PROBLEM REQUIREMENTS. When you restate the data, keep every word as it is and drop the images.

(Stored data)
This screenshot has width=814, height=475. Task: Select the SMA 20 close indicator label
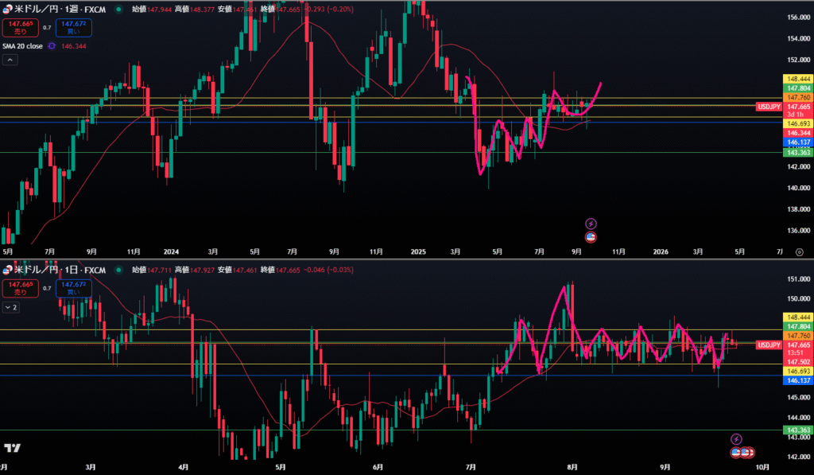coord(24,46)
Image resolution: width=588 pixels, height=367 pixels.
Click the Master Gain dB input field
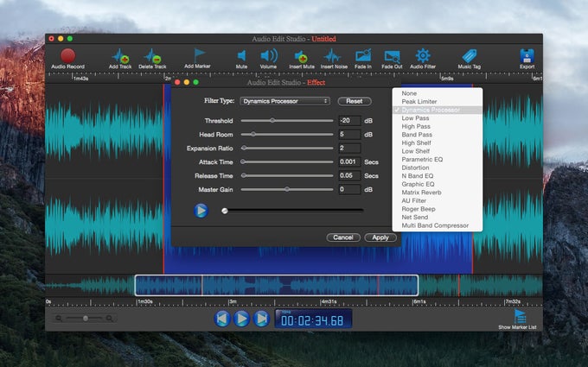(x=349, y=189)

ANSWER TO THE EXERCISE.
This screenshot has width=814, height=475. Task: Select the SMA 20 close indicator label
coord(24,46)
Image resolution: width=588 pixels, height=367 pixels.
Click the Master Gain dB input field
(x=349, y=189)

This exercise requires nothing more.